The division of UK moths into macros and micros is surprisingly unscientific. As the Micro Bible puts it, the allocation of families into one category or the other is a matter of 'custom and practice rather than rooted in taxonomy.' Essentially, families whose members are overwhelmingly very small form the country's 1,627 micro-moth species and the other 950-odd are macros, whose families are composed of bigger members. Micros tend to be more primitive than macros but that borderline is hazy and some very large macros, notably the Leopard and Goat moths, would have to be be redefined as micros if it were to be the test.


Lecture over. It was by way of introduction for one of the largest micros I have ever found in the eggboxes (above), beaten only by the familiar likes of the Mother of Pearl and Small Magpie. It is named appropriately: Schoenobius gigantella. A little giant.
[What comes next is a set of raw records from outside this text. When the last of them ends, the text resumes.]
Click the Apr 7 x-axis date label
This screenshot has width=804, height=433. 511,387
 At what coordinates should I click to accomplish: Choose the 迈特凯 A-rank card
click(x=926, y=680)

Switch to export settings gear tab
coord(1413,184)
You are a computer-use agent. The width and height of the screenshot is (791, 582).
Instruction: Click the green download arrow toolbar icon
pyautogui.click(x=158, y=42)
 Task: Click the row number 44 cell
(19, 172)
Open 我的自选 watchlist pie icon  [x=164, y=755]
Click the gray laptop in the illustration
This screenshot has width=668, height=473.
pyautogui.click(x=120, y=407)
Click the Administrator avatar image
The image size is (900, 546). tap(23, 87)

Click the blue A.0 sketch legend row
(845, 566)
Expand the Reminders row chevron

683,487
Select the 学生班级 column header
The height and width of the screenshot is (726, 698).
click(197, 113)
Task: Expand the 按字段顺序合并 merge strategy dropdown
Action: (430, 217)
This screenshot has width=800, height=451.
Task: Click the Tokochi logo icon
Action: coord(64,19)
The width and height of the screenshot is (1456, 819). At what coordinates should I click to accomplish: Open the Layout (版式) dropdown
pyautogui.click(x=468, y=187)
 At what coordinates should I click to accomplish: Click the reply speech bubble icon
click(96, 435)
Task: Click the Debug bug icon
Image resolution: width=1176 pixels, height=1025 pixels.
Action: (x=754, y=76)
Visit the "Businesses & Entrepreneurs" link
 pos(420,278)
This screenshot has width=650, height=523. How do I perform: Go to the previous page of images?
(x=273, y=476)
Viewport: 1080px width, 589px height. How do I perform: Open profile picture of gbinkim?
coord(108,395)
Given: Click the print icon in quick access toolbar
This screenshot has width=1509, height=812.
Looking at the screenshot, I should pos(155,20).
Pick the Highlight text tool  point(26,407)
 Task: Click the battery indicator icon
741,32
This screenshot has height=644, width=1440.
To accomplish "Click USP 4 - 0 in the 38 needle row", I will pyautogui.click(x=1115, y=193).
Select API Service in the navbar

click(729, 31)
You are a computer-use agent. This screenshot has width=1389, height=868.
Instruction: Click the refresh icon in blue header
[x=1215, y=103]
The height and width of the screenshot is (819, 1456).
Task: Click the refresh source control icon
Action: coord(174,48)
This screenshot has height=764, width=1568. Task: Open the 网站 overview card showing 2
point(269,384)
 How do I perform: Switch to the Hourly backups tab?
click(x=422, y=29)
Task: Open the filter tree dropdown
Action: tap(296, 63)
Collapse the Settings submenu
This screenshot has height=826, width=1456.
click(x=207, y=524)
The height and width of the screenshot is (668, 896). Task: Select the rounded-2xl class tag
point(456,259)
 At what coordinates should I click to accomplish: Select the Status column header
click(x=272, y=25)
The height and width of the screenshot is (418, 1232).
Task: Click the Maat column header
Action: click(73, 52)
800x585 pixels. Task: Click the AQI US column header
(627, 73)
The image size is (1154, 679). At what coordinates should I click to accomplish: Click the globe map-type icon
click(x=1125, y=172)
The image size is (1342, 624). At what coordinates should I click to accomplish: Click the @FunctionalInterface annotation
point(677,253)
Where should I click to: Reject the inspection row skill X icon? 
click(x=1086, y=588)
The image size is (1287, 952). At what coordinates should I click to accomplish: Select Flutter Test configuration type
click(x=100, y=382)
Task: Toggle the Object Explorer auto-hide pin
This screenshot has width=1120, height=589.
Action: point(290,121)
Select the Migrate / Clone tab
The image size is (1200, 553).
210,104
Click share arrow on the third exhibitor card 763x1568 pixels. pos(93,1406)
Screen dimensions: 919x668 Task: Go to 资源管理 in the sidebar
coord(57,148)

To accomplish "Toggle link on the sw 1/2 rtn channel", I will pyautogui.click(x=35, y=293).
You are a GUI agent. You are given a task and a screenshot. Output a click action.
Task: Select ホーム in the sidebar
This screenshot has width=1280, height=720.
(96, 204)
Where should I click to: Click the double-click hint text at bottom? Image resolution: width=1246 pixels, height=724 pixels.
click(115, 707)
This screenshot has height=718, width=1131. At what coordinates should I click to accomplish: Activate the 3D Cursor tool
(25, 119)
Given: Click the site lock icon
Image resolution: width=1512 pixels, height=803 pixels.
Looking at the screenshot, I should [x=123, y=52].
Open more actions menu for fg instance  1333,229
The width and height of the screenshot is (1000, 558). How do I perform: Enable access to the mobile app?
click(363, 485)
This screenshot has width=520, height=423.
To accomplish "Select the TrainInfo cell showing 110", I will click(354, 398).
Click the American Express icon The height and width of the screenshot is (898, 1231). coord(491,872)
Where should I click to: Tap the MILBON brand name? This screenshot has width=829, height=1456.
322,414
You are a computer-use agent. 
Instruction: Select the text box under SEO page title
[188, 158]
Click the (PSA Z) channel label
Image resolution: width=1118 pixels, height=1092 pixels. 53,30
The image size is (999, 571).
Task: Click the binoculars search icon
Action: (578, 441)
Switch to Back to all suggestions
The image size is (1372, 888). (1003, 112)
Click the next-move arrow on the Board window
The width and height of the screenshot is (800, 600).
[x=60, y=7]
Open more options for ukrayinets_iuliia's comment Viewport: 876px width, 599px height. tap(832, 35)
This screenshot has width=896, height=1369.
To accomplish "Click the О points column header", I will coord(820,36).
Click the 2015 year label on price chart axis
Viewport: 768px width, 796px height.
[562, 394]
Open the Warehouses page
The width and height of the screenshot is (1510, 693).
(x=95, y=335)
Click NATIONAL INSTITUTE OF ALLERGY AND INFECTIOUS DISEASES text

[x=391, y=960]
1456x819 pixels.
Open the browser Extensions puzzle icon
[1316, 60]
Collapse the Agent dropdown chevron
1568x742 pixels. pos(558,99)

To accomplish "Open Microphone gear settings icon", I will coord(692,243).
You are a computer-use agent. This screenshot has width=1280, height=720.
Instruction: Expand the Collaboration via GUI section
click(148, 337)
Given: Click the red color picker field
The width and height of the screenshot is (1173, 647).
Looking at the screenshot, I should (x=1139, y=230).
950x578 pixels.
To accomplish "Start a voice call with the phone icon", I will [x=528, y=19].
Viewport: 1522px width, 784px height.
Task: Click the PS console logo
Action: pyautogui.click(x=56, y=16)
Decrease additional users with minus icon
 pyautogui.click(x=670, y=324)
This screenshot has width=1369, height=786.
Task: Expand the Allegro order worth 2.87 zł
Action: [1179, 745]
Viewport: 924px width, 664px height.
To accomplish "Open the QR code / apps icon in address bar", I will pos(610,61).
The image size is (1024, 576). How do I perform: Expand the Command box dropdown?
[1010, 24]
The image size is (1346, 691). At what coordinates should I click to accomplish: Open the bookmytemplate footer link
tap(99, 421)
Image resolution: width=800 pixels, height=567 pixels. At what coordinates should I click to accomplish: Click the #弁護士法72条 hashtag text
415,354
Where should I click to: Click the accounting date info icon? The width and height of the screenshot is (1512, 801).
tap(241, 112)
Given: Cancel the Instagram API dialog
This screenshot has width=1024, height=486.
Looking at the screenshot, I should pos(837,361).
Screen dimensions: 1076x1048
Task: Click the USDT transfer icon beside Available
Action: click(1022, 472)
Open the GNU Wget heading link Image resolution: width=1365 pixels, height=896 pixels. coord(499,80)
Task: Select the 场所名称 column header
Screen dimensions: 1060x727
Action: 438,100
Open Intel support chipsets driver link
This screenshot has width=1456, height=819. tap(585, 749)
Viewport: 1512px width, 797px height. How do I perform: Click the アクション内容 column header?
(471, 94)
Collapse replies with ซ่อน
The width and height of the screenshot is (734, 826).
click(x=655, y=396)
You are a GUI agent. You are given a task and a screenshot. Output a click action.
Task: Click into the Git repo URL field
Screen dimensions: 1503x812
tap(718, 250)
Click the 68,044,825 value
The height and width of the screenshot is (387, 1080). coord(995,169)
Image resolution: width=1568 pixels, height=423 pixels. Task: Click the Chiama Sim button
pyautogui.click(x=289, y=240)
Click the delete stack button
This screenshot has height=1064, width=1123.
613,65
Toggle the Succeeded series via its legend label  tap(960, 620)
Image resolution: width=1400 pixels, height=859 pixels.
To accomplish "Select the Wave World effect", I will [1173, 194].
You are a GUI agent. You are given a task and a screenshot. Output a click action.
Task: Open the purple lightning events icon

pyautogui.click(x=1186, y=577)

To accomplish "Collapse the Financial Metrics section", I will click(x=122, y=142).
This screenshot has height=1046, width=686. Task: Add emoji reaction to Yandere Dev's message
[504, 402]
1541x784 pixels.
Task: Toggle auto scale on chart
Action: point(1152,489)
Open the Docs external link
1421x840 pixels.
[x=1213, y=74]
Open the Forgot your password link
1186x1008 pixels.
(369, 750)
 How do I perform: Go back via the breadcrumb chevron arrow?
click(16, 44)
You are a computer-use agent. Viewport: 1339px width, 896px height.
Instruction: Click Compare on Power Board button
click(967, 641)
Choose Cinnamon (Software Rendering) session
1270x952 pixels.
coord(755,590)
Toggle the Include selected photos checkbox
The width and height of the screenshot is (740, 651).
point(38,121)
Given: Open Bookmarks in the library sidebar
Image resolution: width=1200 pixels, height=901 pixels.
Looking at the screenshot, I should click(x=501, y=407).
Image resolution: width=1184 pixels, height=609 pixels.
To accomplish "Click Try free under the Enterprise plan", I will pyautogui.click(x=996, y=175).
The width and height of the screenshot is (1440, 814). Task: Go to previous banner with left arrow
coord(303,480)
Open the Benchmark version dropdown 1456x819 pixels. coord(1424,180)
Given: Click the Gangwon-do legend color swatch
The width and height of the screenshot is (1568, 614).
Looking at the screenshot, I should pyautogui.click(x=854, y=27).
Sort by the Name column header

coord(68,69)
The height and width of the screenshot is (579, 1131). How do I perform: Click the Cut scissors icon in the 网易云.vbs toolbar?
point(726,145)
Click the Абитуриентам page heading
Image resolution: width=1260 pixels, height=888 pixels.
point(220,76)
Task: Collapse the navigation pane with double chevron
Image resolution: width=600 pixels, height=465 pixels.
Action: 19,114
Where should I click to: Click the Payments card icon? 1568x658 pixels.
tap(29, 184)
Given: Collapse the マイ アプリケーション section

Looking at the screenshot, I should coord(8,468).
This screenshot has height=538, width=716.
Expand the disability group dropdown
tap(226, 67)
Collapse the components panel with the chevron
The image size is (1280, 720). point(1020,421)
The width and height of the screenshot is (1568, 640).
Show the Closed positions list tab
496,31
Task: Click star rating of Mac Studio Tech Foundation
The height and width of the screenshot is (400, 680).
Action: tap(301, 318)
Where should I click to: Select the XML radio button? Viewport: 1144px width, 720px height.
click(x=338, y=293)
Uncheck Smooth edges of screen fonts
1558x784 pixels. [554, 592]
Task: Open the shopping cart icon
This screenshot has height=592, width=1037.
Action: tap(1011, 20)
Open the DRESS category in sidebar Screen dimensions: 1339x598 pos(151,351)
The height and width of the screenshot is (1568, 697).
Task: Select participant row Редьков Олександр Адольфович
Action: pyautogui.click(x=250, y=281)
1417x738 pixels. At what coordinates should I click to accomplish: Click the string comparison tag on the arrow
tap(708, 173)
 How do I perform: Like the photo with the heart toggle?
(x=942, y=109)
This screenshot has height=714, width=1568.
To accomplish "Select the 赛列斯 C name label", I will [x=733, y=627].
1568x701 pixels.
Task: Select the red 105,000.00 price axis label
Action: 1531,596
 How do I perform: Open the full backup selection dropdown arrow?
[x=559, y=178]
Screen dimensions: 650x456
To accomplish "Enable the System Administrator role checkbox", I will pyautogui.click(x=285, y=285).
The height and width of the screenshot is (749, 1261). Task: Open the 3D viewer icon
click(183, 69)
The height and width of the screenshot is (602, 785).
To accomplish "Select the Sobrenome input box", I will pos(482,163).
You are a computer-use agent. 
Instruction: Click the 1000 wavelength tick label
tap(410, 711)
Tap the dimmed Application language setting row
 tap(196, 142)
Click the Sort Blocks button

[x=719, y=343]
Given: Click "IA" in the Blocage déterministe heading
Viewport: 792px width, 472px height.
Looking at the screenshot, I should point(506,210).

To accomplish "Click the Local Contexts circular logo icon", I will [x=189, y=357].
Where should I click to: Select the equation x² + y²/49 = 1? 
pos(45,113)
In the macro world, meanwhile, the title of My Most Frequent Visitor has been seized by a beautiful contender, the Ruby Tiger. Although handsome enough on top, this reserves its real flashes of vivid red for those lucky enough to see its petticoat underwings and the scarlet of its upper body which are almost always hidden by its folded forewings. It is prepared, however, to give you a glimpse of its very fine foreleg boot-tops.